___ Task input

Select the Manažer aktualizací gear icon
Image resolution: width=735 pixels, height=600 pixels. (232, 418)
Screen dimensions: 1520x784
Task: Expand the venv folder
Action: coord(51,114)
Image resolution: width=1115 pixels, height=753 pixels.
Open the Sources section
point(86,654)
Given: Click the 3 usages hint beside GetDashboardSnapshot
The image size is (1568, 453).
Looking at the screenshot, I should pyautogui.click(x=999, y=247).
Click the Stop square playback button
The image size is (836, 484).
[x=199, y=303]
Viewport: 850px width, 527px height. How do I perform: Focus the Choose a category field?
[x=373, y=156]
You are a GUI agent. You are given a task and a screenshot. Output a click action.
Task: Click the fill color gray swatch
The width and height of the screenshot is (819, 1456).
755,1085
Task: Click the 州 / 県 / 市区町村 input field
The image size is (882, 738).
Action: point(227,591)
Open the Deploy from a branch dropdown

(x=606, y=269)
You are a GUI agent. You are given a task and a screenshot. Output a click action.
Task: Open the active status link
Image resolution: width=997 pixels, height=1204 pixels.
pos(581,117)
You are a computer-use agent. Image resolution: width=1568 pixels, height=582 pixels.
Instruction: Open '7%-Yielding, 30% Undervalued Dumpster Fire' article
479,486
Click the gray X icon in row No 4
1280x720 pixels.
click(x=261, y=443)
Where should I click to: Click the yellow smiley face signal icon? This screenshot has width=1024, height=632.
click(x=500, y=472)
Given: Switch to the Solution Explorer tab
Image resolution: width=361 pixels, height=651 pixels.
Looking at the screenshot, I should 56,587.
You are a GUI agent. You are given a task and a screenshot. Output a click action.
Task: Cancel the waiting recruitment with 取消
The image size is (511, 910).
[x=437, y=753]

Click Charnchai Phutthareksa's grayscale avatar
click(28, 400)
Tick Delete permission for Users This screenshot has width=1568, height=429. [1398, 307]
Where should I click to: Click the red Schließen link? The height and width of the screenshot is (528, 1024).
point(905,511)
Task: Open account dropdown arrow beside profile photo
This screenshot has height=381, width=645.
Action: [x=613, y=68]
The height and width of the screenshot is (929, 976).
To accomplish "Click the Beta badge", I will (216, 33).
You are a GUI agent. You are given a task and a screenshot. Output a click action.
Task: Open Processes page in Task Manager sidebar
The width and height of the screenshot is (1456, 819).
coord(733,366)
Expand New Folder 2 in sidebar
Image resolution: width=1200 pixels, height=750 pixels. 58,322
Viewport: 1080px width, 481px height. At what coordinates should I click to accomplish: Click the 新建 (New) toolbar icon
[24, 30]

______

> [Activity]
Reproduce exactly every line between the line with "The image size is (511, 910)." and the last line of the records above, both included.

> [Response to the task]
The image size is (511, 910).
[x=437, y=753]

Click Charnchai Phutthareksa's grayscale avatar
click(28, 400)
Tick Delete permission for Users This screenshot has width=1568, height=429. [1398, 307]
Where should I click to: Click the red Schließen link? The height and width of the screenshot is (528, 1024).
point(905,511)
Task: Open account dropdown arrow beside profile photo
This screenshot has height=381, width=645.
Action: [x=613, y=68]
The height and width of the screenshot is (929, 976).
To accomplish "Click the Beta badge", I will (216, 33).
You are a GUI agent. You are given a task and a screenshot. Output a click action.
Task: Open Processes page in Task Manager sidebar
The width and height of the screenshot is (1456, 819).
coord(733,366)
Expand New Folder 2 in sidebar
Image resolution: width=1200 pixels, height=750 pixels. 58,322
Viewport: 1080px width, 481px height. At what coordinates should I click to accomplish: Click the 新建 (New) toolbar icon
[24, 30]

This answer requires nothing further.